The day arrived. I would go later that morning to the cancer center and have the first chemo treatment of my life. After sitting by Brian’s side for his 20+ chemo treatments, and then volunteering at our cancer center where I took coffee and snacks to patients receiving chemo and infusions, I saw what people brought on their chemo days, so I had a pretty good idea of what to pack in my bag for the day. I packed my kindle, a neck pillow, my crossword puzzle book and some snacks. I wore comfy clothes and was prepared for a long day. The cancer center already had warm blankets, so I knew I didn’t need to pack one.
When we left the house to begin this brand new journey, we got in the car and prayed like we do every Sunday as we drive to church. We prayed over the day and everthing that was about to happen. When we finished, I felt prepared for a day of treatment. It turned out, I was not prepared at all for what happened.
When we arrived, I went to the lab, where I left five vials of my blood. The lab lady put a wrist band on my wrist and said to leave it on for four days. Four days? Why four days, I wondered? Before I could ask how I was supposed to shower with it on, she was way ahead of me and said, “You can shower with it on.” Wrist bands are for hospital stays, I thought. This is not a hospital. Why do I need this thing? As I left the lab with my new “bling” on my arm, I felt like I was wearing a flashing beacon on my wrist. An outward sign that said I’m in the club. The one that starts with a ‘C’.
They called us back to the doctor’s office where we sat down in familiar chairs and took our routine selfie with my camera. Brian and I have taken a selfie of the two of us at every doctor’s visit. Who knows why? Maybe it’s to mark time and progress. Maybe it’s because every picture matters when you are in a cancer institute. I’m not sure exactly, but it is a habit now, so we do it.
During our visit with the physician, I learned that my blood numbers were improved a bit. Then we heard him say, he didn’t think I needed chemo today, to come back in a few weeks and we will see what my blood looks like then. I didn’t need chemo that day! I felt a huge, unexpected sense of relief. My goodness! I didn’t see that coming!

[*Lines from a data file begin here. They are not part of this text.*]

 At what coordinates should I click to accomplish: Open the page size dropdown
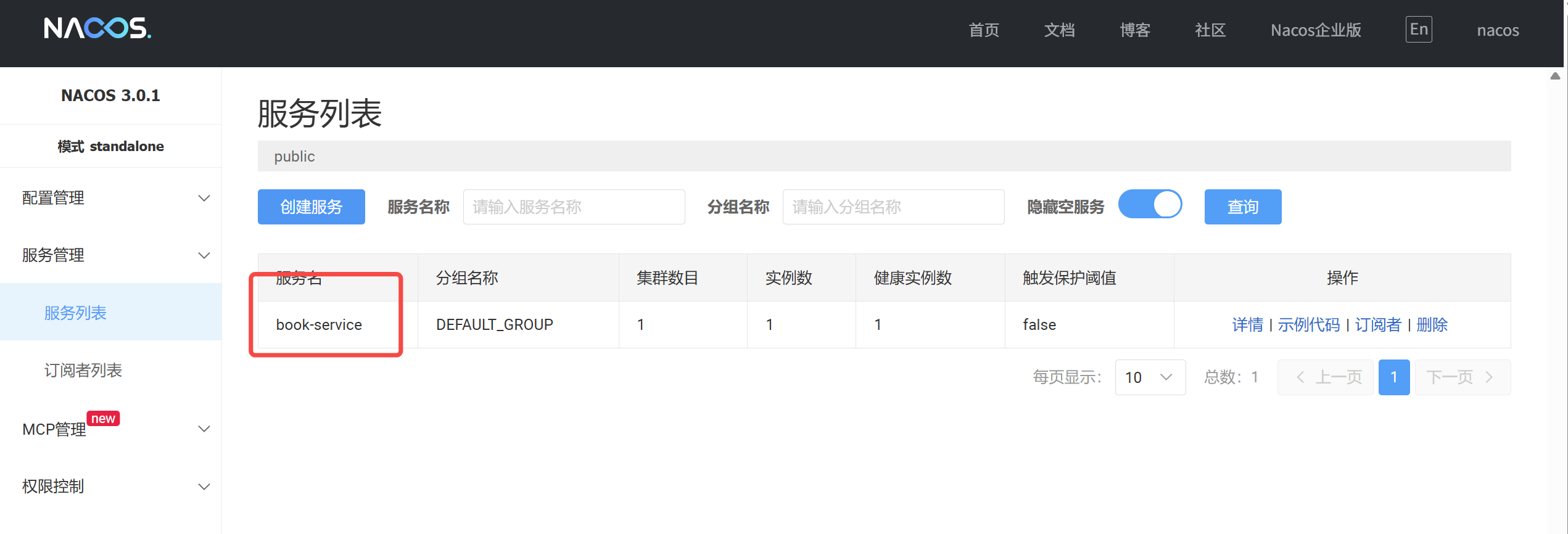[x=1150, y=377]
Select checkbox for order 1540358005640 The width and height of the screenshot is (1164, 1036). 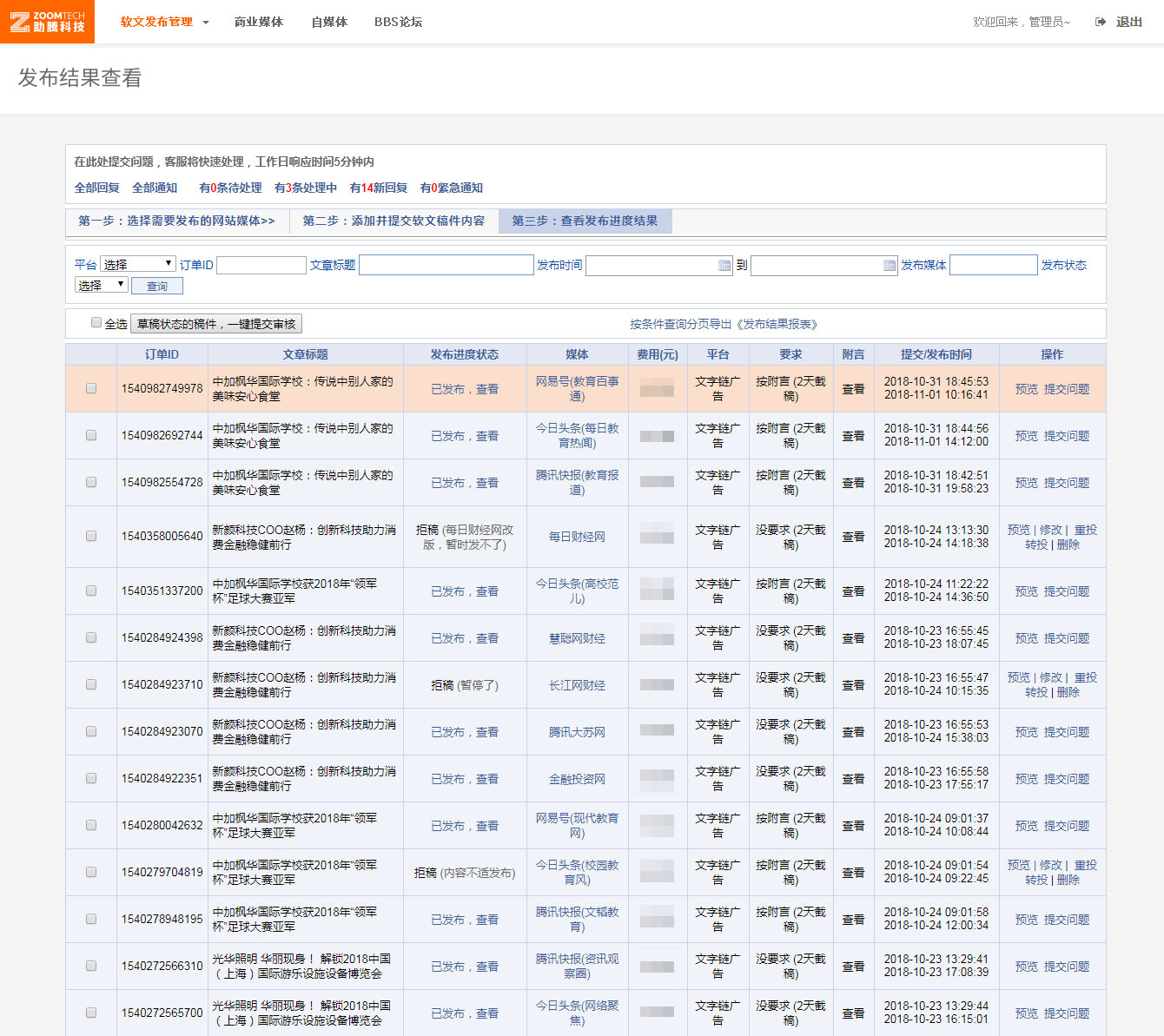(91, 537)
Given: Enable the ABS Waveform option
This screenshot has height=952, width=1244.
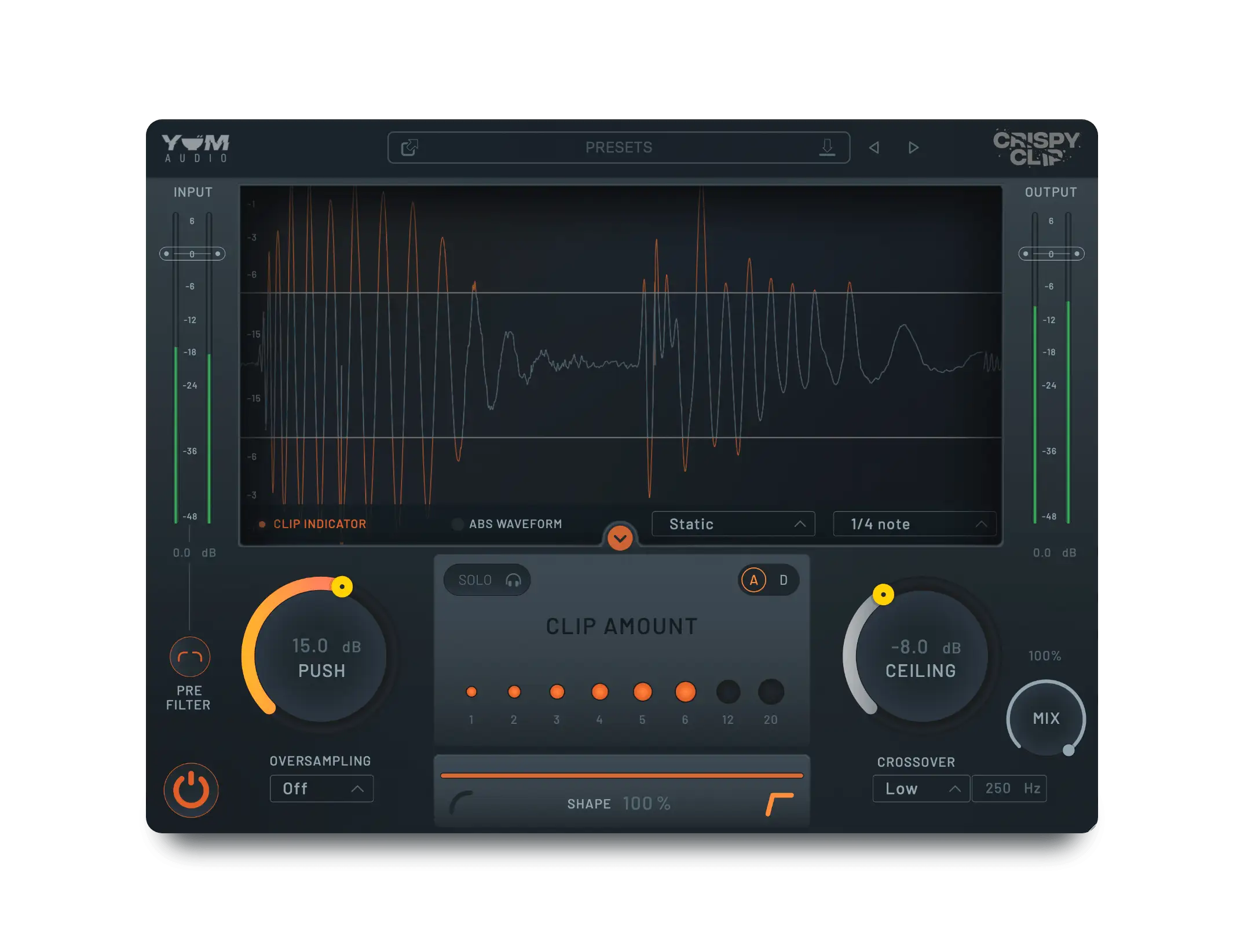Looking at the screenshot, I should (507, 524).
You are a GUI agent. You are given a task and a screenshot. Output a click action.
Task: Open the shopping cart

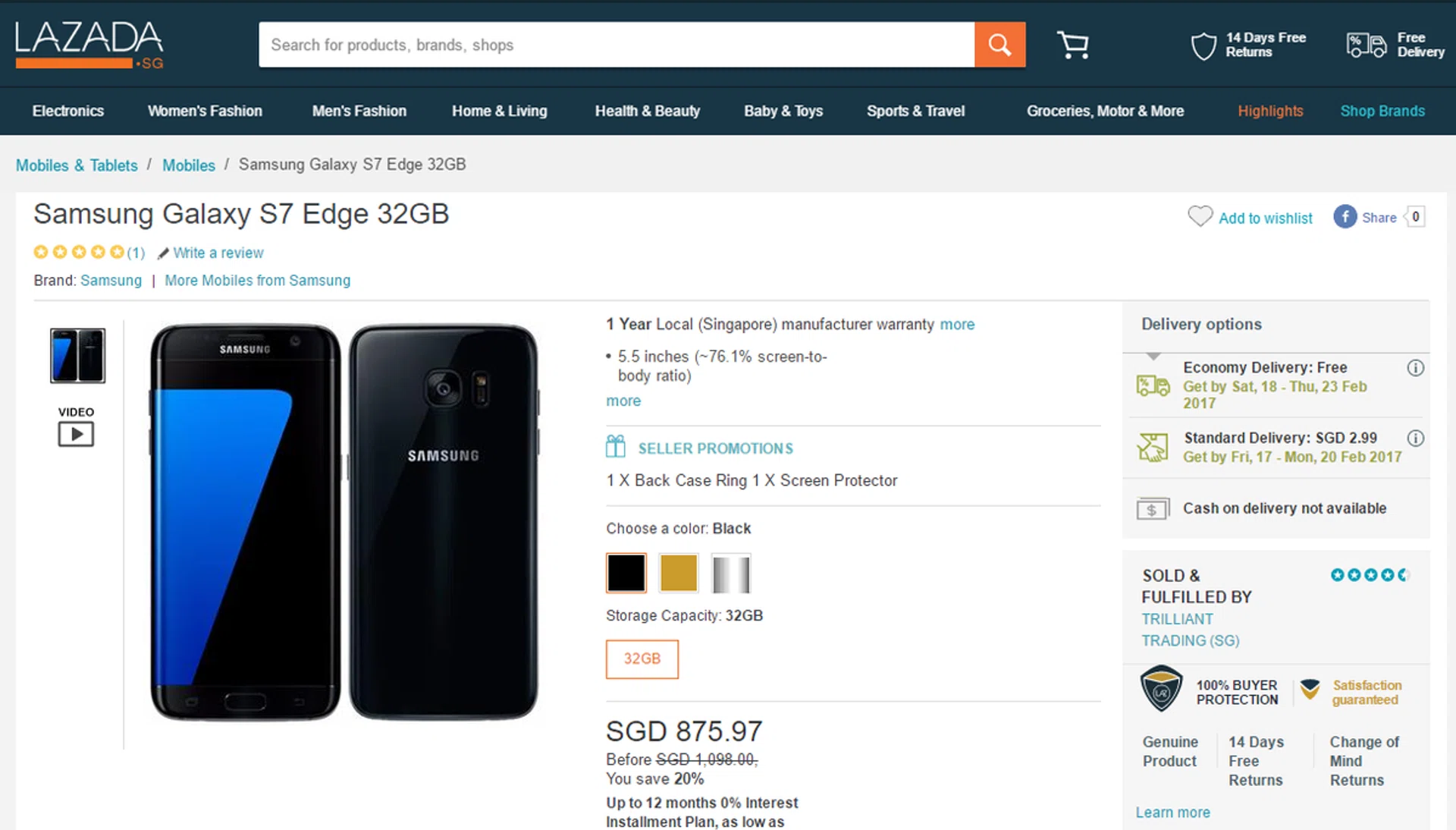pyautogui.click(x=1072, y=45)
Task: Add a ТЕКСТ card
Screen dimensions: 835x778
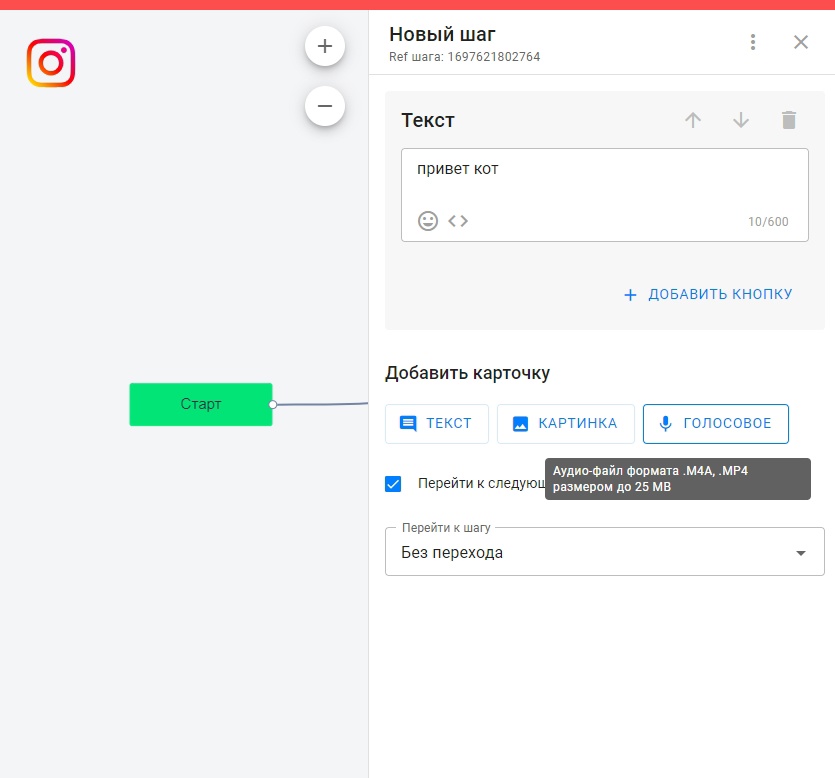Action: pyautogui.click(x=437, y=424)
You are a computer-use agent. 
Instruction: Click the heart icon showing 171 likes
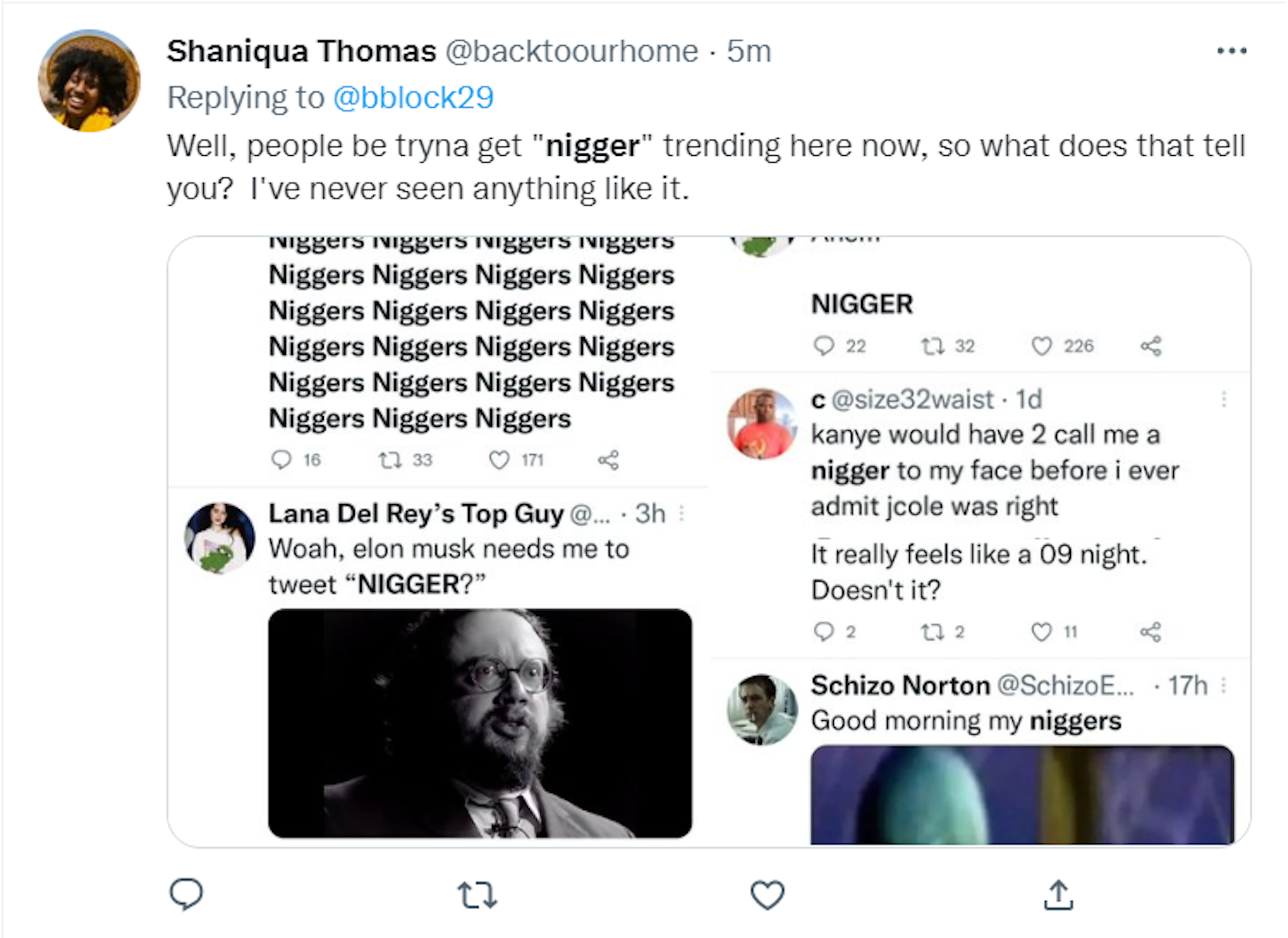pyautogui.click(x=499, y=460)
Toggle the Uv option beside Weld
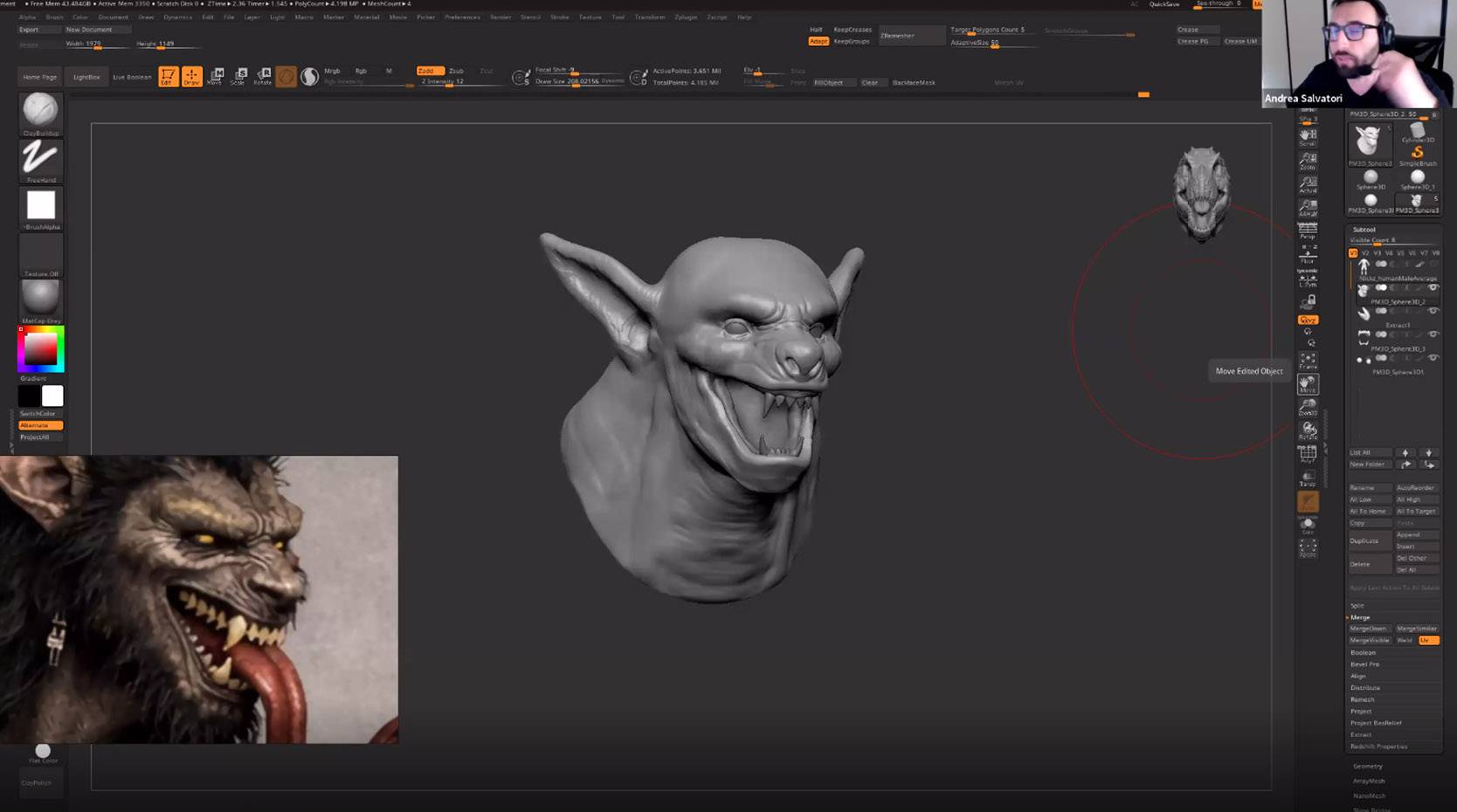 click(x=1427, y=640)
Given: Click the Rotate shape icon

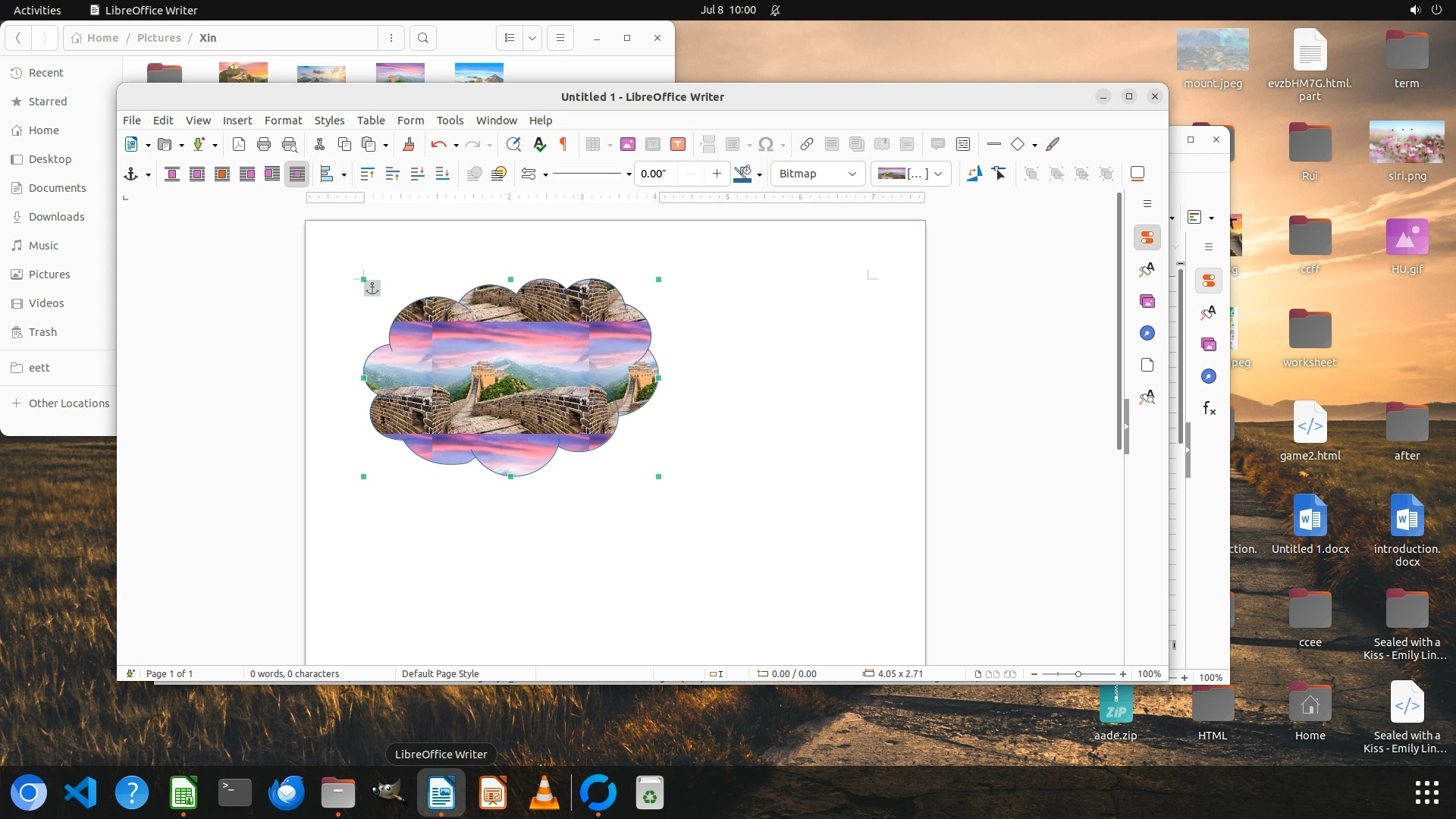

I looked down at my wristband. “What do I do with this?” I asked. “You can take it off,” the doctor said. I smiled and stayed seated, though on the inside, I had already jumped up and begun a happy dance.
We finished 0ur office visit, I picked up my packed bag and we left the building. We got in the car and spent a few minutes thanking our Lord for the bump up in my blood, and for a wise physician who does not treat unnecessarily. We treasured the moment that I got to take off that wristband, then we headed straight to Chick-Fil-A where I ordered an ice cream cone to celebrate.
My wristband is now pinned to my cork board in my office as a reminder of an unexpected outcome.
“Dear Lord, I’m a little frightened today.”
“My child, I’m already there. Fear not.”